I had to chuckle a few nights ago as I sat with my mother listening to the speaker at the retreat we are attending. I misunderstood the directions she gave to choose a number one and a number two. I immediately chose 1, jotting it down on my paper. Then she went on to explain that 1 was a safe choice while 2 was a hard but more satisfying choice. Since I had chosen before the explanation I raised my hand when she asked who chose 1. (The only one in the room, haha) She asked me what that choice was. I said it is the safe choice. Oops, did I just identify myself as a safety lover? As I suddenly understood she had meant us to choose AFTER the explanation I had to chuckle as my life has been anything but safe. (I also need to listen better)

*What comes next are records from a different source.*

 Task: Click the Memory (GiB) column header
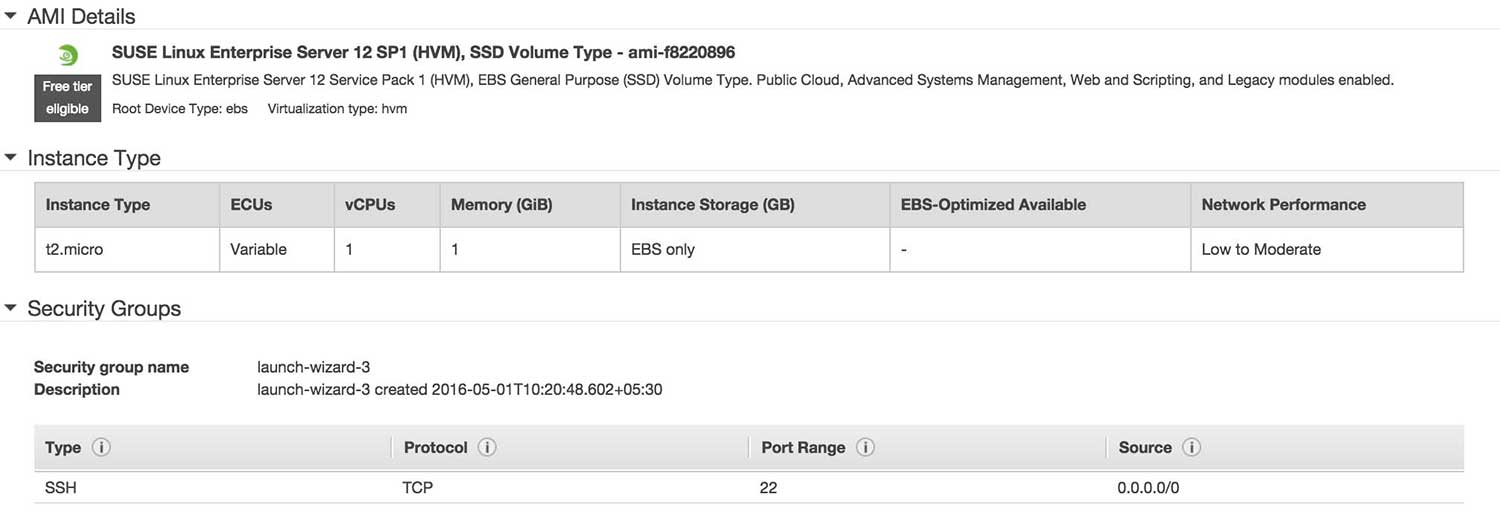point(501,204)
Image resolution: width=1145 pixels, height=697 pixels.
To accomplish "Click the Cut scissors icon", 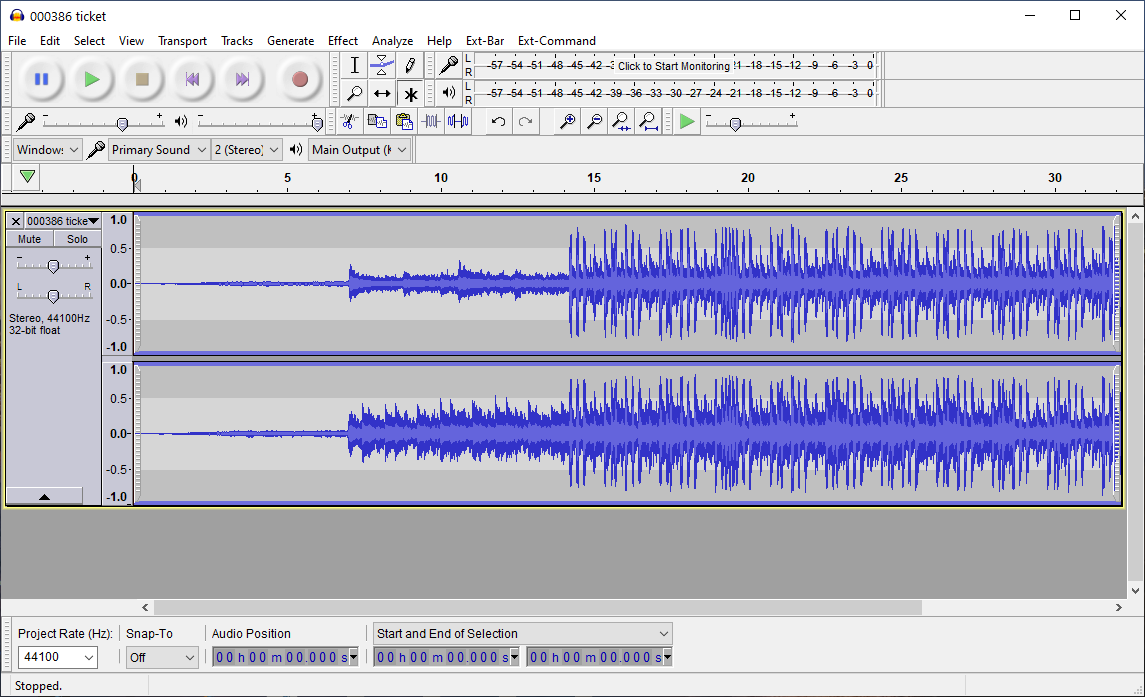I will pos(349,121).
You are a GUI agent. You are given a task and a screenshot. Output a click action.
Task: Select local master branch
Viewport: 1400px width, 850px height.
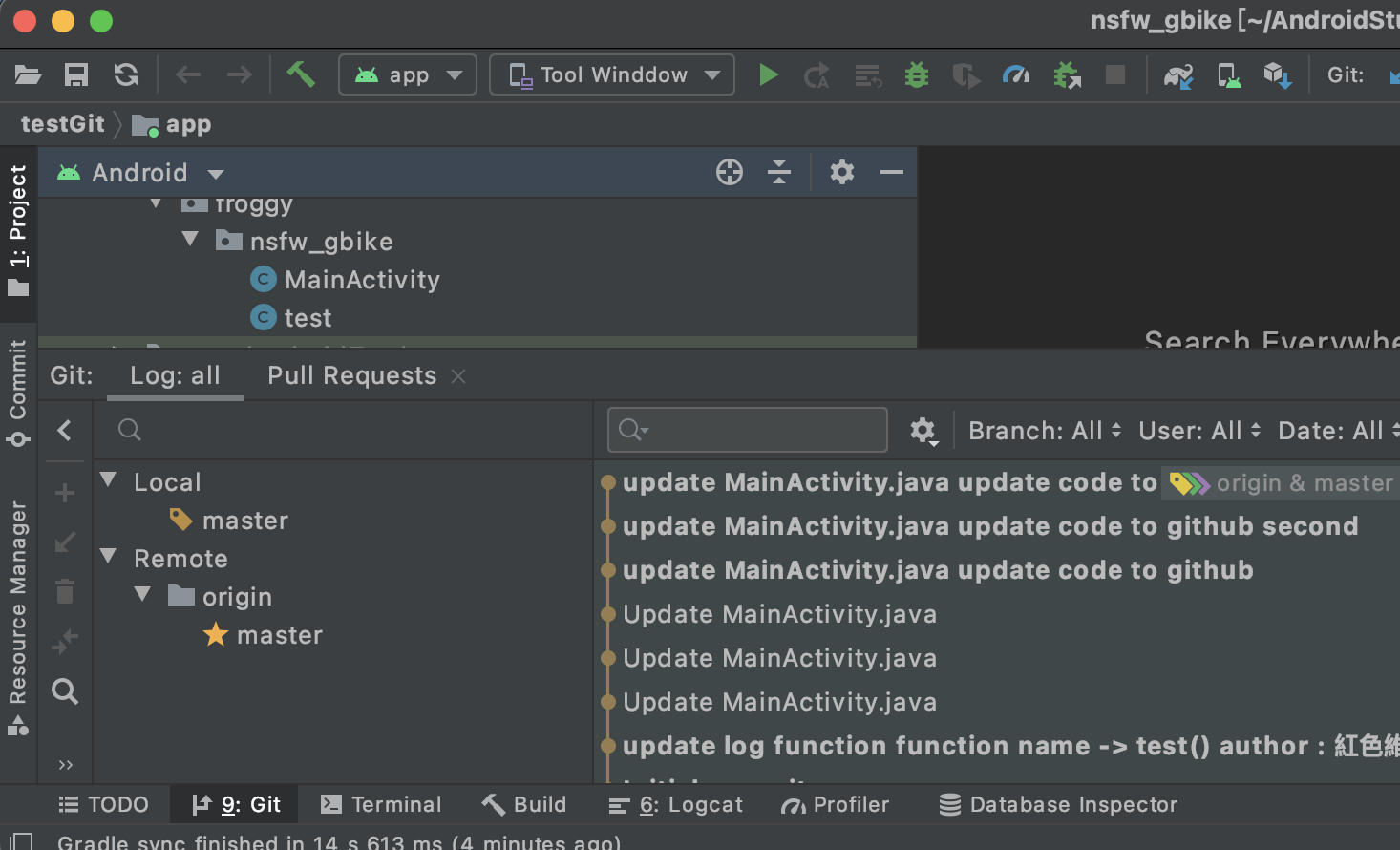pyautogui.click(x=244, y=520)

The childhood I had, the choices I have made, the choices my husband and I have made have often had nothing to do with safety, but instead what we felt the Lord was leading us to (often times with much kicking and screaming) . We have had hard times, rough spots, been in plenty, been in poverty. We have loved deeply, been hurt deeply, but we have also learned deeply. We have cried over failures, laughed over success, held tight to each other when all seemed against us. We are about halfway through our life journey (unless the Lord chooses to bless us Home sooner). Life is crazy, and probably always will be.

I find myself still choosing. Will I take the hard road to blessing with all the trials that entails? Or make a safe choice that is comfortable but leads to nowhere. I feel like it is a daily battle but the blessings, the triumphs, the close relationship to my God is worth every hard moment, every broken, sobbing, ugly bit. Safety is not an option.

Did Jesus choose safety when he chose to come to earth to redeem us from God’s judgement? Did he choose safety when he created us as free willed and stubborn people? Did he choose safety as he hung bleeding and dying on the cross? No. How then can I, whose entire eternity depends upon Him and his love for me, not but follow in his footsteps. Do I always want to? No. But I have to. I have to because He is everything that is beautiful. I have to because from Him comes strength when I’m hanging on by a fingernail. I have to because when the world is horrible and scary and insane around me, his peace, that I don’t even understand, envelops me and sustains me.

Safe. Only in His will am I truly, utterly, eternally safe. So maybe I do make the safe choice, because I will always choose Him.